Rabu, 13 Agustus 2014

Ironi di Tengah Bencana Banjir (Banjir Jakarta 2013)

Beberapa hari yang lalu, saya ikut turun ke lokasi bencana banjir bersama beberapa relawan, kami sampai di lokasi sekitar pukul sembilan malam, setelah sebelumnya kami mengangkut logistik yang menumpuk di salah satu posko banjir yang berada di kawasan Kampung Melayu, untuk didistribusikan ke kawasan banjir yang ada di Pluit.
            Sesampainya di lokasi, terlihat lumpur-lumpur yang terbawa air di bahu-bahu jalan, dan genangan air yang masih  terdapat di jalan raya. Warga yang sebagian besar menjadi korban bencana banjir di daerah Penjaringan, Pluit, Jakarta Utara ini, menempati pengungsian yang tersebar diberbagai titik. Namun, masih banyak dari mereka yang memilih untuk tetap bertahan di rumah, karena rumah mereka memiliki dua lantai, sehingga bisa dimanfaatkan untuk tinggal daripada memilih untuk tinggal dipengusian.

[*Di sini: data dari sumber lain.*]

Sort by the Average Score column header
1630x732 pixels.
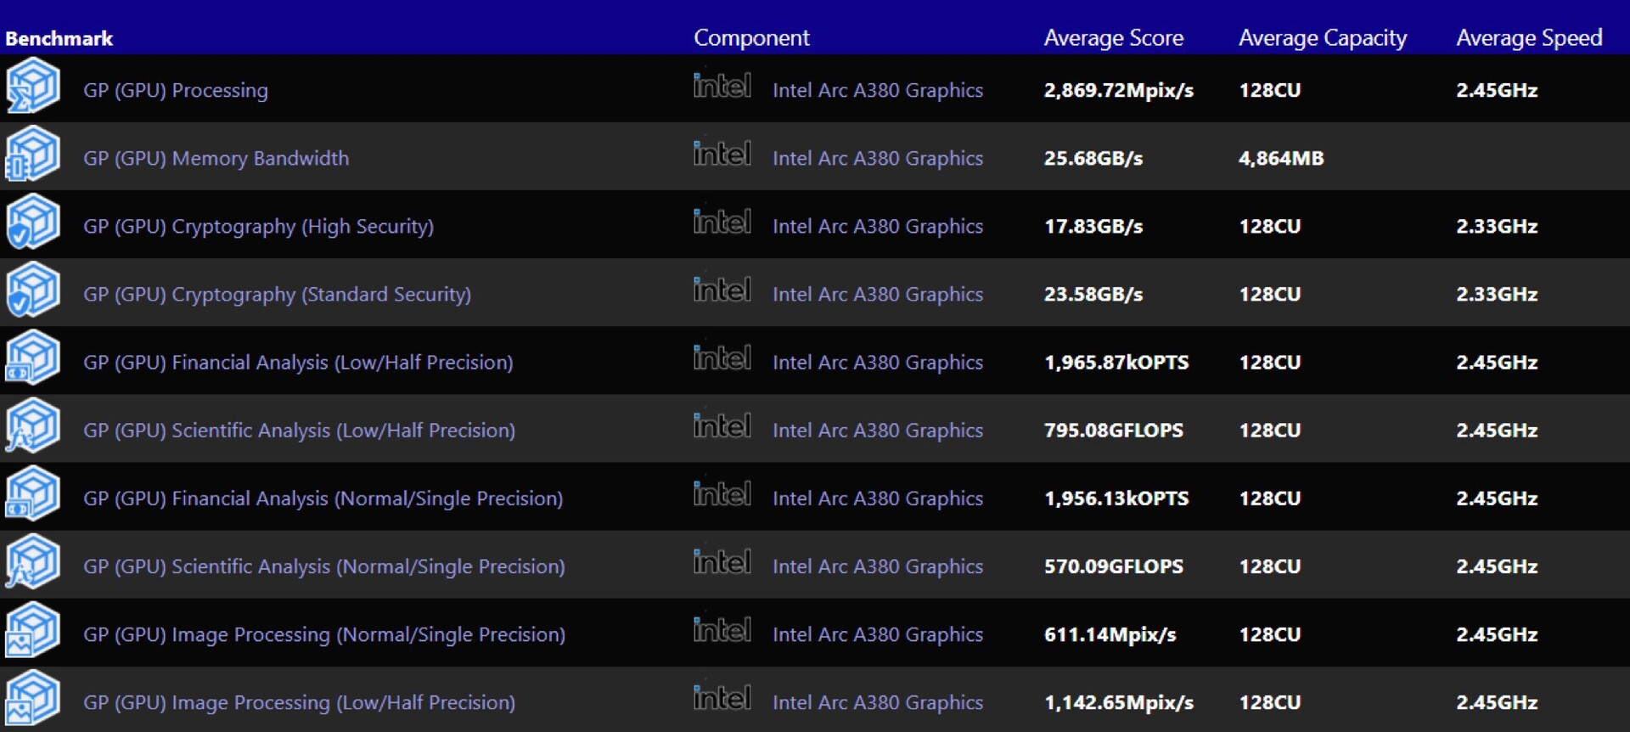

            Sekitar pukul  sebelas malam, saya pun diajak untuk memasuki daerah yang menjadi target untuk penyerahan logistik. Kami jalan perlahan bersama salah seorang warga yang juga merupakan korban banjir di daerah tersebut.  Awalnya, jalan yang kami tempuh dengan berjalan kaki itu tergenang hanya sebatas mata kaki, tetapi ketika semakin memasuki daerah di mana air menggenangi sampai setinggi paha. Melihat genangan air yang keruh dan dipenuhi sampah, saya sempat berpikir pesimistis, bagaimana bisa ini akan surut, selain karena padatnya pemukiman, daerah resapan air juga sangat minim.

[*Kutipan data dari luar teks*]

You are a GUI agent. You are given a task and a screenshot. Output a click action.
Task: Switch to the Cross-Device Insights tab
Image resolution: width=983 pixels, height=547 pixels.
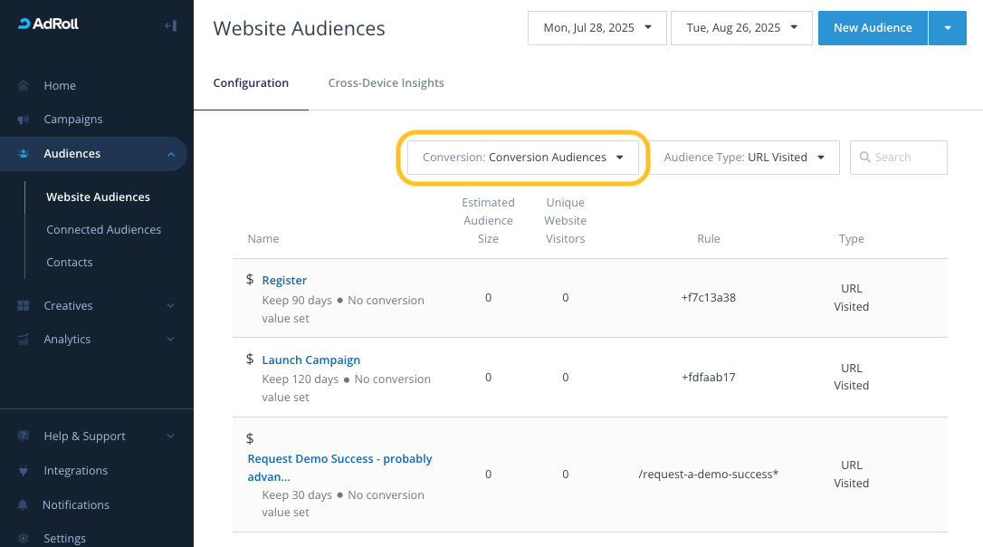point(386,83)

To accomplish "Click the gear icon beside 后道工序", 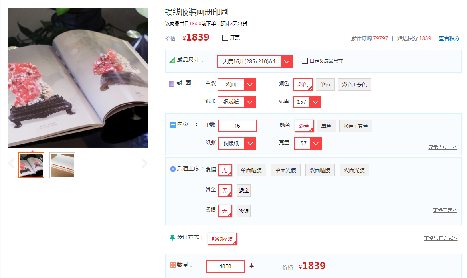I will click(173, 169).
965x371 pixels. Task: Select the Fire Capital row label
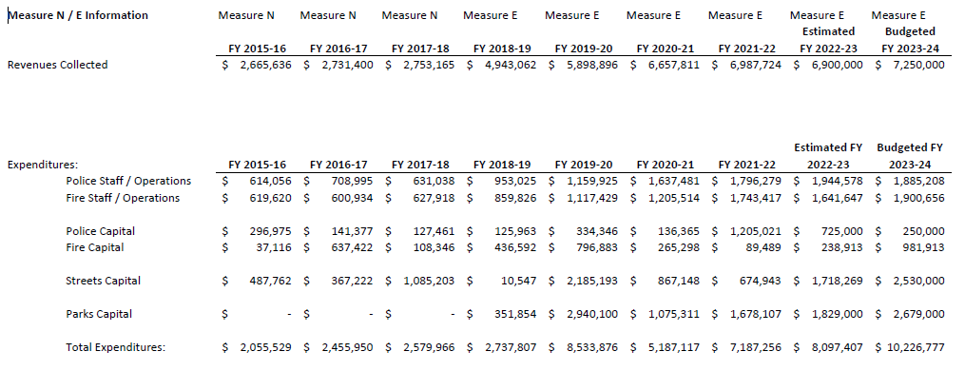(95, 247)
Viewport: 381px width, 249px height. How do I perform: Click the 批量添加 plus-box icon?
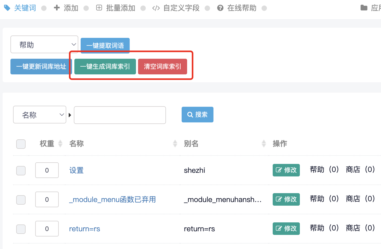pyautogui.click(x=99, y=8)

            Ketika kami sampai di lokasi inti, warga menyambut dengan keramahan. Setelah mendengar keluh kesah mereka tentang bencana banjir serta penanggulangannya, saya agak miris, karena terjadi beberapa penyimpangan dalam pendistribusian bantuan atau logistik. Mulai dari ‘hilangnya’ jatah, prosedur yang berbelit untuk mendapatkan bantuan, hingga ketidakmerataan pembagian logistik. Sebagian besar bantuan yang dikirim ke posko yang berada di daerah tersebut, sebelum diterima warga, harus melalui RT atau RW. Mungkin tujuan baik supaya tidak terjadi kericuhan, karena jika warga mengambil sendiri bantuan tersebut, dikhawatirkan chaos. Namun, hal yang tidak semestinya terjadi adalah kesalahpahaman yang terjadi antara warga dengan RT maupun RW tersebut, di mana salah seorang warga menuturkan kalau mereka seperti dipersulit untuk mendapatkannya hingga untuk mendapatkan bantuan tersebut mereka harus menyertakan lampiran tertentu, sehingga terkesan berbelit-belit. Selain itu, keberadaan TNI yang ditugaskan membantu para korban bencana juga masih sangat dirasakan kurang, bahkan mereka hanya menjadi bahan cibiran warga karena warga merasa kesal, kurang diperhatikan, karena mereka hanya berjaga di daerah-daerah tertentu.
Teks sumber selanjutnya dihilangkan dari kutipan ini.